When bitcoin cash created a new blockchain from bitcoin's transaction history, it took much of the old code along with it, including the address format that users use to send money. The problem with that is, if users aren't paying attention, they can send bitcoin cash to their bitcoin addresses, or vice versa.

A quick google search unearths dozens of forum posts where users complain of this problem.

"I accidentally sent my BTC to a BCC address. Is there a way to recover them? Is there somebody that can help me with this matter?" pleaded one user on Bitcoin Stack Exchange, a technical forum.

"It was about $500 worth. I feel like an idiot!" said another requesting help.

The solution, however, is within reach: the address formats simply need to be changed so they aren't compatible. And Amaury Sechet, lead developer of Bitcoin ABC (a bitcoin cash software implementation), believes achieving this should be the project's next big step.

When announcing his work on a new address format called "cashaddr," he called it a "pressing" change, contending that the change could be made as soon as December.

He added later:

"In order to reduce confusion for users with the use of different addresses, I think it is important to deploy this shortly and stop the fragmentation of the ecosystem."

The change

Unlike bitcoin cash's last big change, though, this one wouldn't need to be a hard fork, meaning not everybody needs to upgrade their software in order to stay on the network.

"The 'key' to this, pun intended, is that the underlying public and private cryptographic key pairs won't change – just how they are represented as 'addresses' will look different in wallet software," Calin Culianu, who's contributed to the Bitcoin ABC software, told CoinDesk.

Still, he noted the upgrade will go smoother if everyone, including wallet providers, adopts the change in advance. That way, the whole ecosystem will be aware of the new addresses.

But what's interesting is that Sechet's proposal draws from changes first put forth by Bitcoin Core contributors, the volunteer development group behind bitcoin's main implementation.

Although bitcoin cash intends to compete with bitcoin, attempting to push fees lower, this willingness to take inspiration from bitcoin's main software implementation shows the two cryptocurrencies aren't on totally different paths.

"We want the user experience to be flawless, especially with potentially significant amounts of money involved," said Bitcoin ABC contributor Shammah Chancellor.

Getting consensus

All that said, the jury's still out on whether the proposal will be adopted.

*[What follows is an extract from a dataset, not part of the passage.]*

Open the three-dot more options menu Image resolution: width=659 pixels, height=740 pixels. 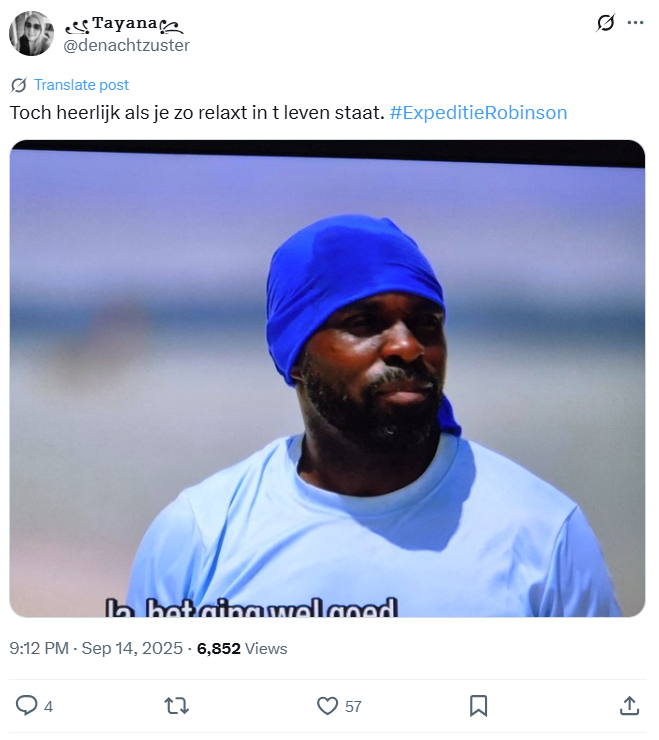(635, 22)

Developers argue it needs agreement from the bitcoin cash community. One developer, Roy Bagami, for example, agrees with ushering in a new address format but said he's "not a big fan of bech32," the format Sechet's cashaddr based off of. So, he's proposed something else.

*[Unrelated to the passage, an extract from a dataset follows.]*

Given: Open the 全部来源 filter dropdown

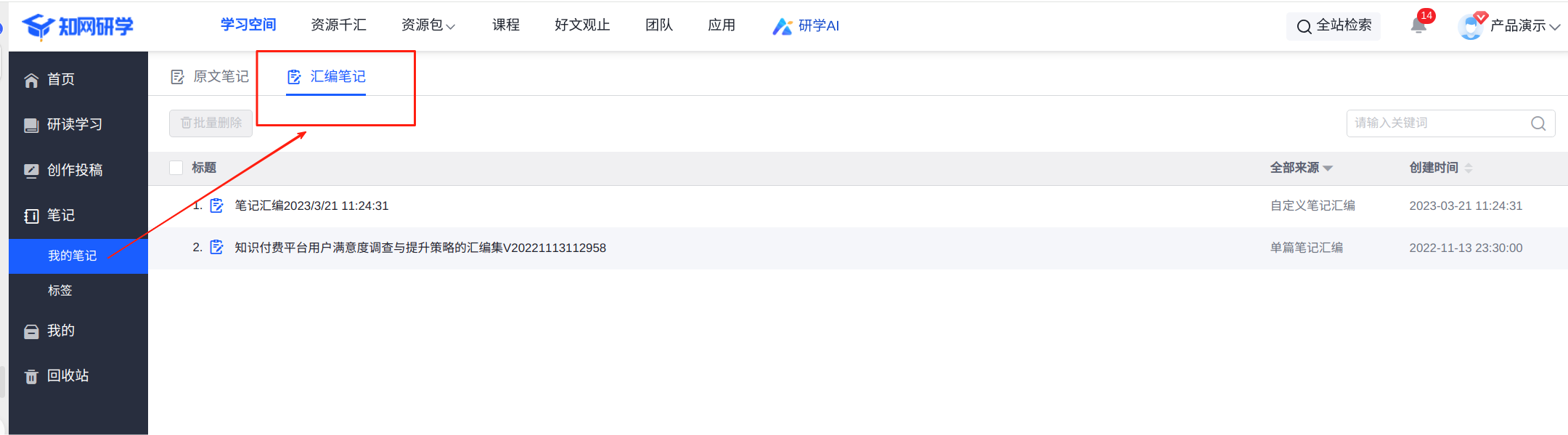Looking at the screenshot, I should click(1300, 168).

Another developer Freetrader released a "community survey" to get a more clear idea of sentiment.

Still, others defended the change. "It's a good proposal," Chancellor told CoinDesk.

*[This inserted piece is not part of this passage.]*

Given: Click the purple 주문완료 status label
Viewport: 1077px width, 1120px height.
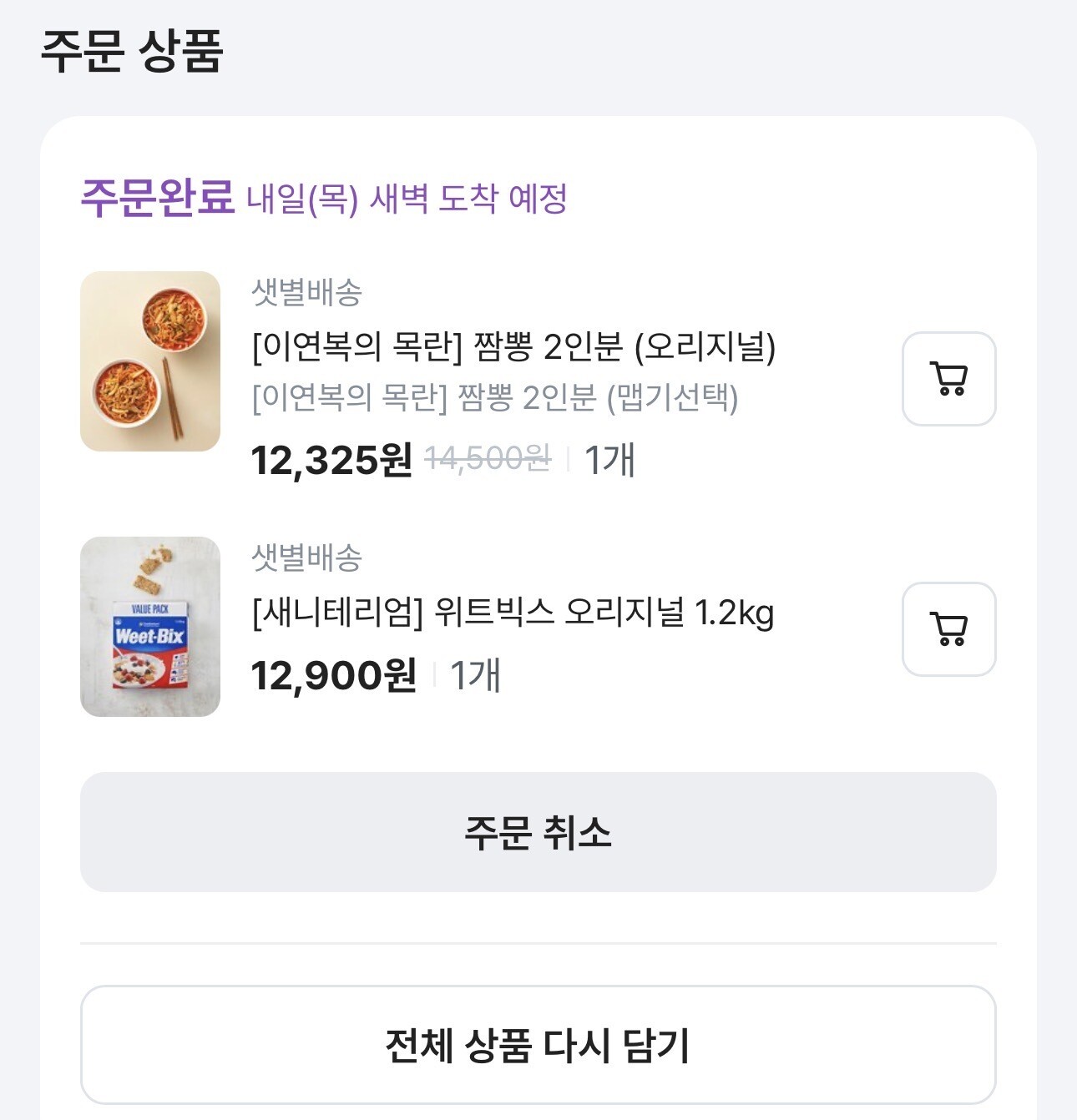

More broadly, developers have an optimistic outlook for the bitcoin offshoot, with Culianu arguing it's doing "great," and he no longer feels the need to help out.

"I was more interested in making sure it takes off and it has a shot back when they really needed manpower – now that Amaury Sechet has put together an even larger team and everything is going smoothly – I no longer felt a need to contribute," Culianu told CoinDesk.

Other contributors have proposed longer-term roadmaps with possible enhancements bitcoin cash could make down the line, such as addressing the "transaction malleability" bug. While they might be a hint of what's to come, they've mostly generated heated debate so far.

Either way, while an address format might seem like a small change, it could be a sign of further differentiation between bitcoin and bitcoin cash moving forward.